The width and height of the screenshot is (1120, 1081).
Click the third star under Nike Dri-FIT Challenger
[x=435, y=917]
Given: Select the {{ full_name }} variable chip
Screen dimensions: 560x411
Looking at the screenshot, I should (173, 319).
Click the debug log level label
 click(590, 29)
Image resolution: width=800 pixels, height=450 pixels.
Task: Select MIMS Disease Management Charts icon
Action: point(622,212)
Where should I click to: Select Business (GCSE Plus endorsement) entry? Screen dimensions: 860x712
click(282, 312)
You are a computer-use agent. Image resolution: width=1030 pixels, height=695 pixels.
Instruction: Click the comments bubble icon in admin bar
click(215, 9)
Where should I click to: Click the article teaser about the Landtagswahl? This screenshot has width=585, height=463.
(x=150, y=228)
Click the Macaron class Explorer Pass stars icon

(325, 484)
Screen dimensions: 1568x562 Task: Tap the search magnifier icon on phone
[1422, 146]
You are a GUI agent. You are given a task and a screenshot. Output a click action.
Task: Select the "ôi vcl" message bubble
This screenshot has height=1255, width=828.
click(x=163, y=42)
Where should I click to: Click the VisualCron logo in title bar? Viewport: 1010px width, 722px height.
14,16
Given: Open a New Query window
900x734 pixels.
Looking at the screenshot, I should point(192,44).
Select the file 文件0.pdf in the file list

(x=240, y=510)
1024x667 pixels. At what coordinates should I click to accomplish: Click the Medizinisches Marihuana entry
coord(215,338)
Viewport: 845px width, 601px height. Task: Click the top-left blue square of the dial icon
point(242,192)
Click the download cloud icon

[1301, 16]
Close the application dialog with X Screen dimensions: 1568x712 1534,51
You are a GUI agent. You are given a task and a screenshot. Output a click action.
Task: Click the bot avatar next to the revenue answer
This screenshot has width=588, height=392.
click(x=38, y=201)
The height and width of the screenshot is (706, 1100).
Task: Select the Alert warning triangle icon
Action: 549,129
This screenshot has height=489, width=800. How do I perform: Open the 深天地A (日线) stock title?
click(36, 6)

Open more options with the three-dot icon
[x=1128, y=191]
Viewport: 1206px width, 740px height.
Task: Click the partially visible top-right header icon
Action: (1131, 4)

Task instructions:
Nothing but the exact lines of the data above, from the line containing "Instruction: Click the" through the last, should appear in the answer.

Answer for this exercise:
Instruction: Click the comments bubble icon in admin bar
click(215, 9)
Where should I click to: Click the article teaser about the Landtagswahl? This screenshot has width=585, height=463.
(x=150, y=228)
Click the Macaron class Explorer Pass stars icon

(325, 484)
Screen dimensions: 1568x562 Task: Tap the search magnifier icon on phone
[1422, 146]
You are a GUI agent. You are given a task and a screenshot. Output a click action.
Task: Select the "ôi vcl" message bubble
This screenshot has height=1255, width=828.
click(x=163, y=42)
Where should I click to: Click the VisualCron logo in title bar? Viewport: 1010px width, 722px height.
14,16
Given: Open a New Query window
900x734 pixels.
Looking at the screenshot, I should point(192,44).
Select the file 文件0.pdf in the file list

(x=240, y=510)
1024x667 pixels. At what coordinates should I click to accomplish: Click the Medizinisches Marihuana entry
coord(215,338)
Viewport: 845px width, 601px height. Task: Click the top-left blue square of the dial icon
point(242,192)
Click the download cloud icon

[1301, 16]
Close the application dialog with X Screen dimensions: 1568x712 1534,51
You are a GUI agent. You are given a task and a screenshot. Output a click action.
Task: Click the bot avatar next to the revenue answer
This screenshot has width=588, height=392.
click(x=38, y=201)
The height and width of the screenshot is (706, 1100).
Task: Select the Alert warning triangle icon
Action: 549,129
This screenshot has height=489, width=800. How do I perform: Open the 深天地A (日线) stock title?
click(36, 6)

Open more options with the three-dot icon
[x=1128, y=191]
Viewport: 1206px width, 740px height.
Task: Click the partially visible top-right header icon
Action: (1131, 4)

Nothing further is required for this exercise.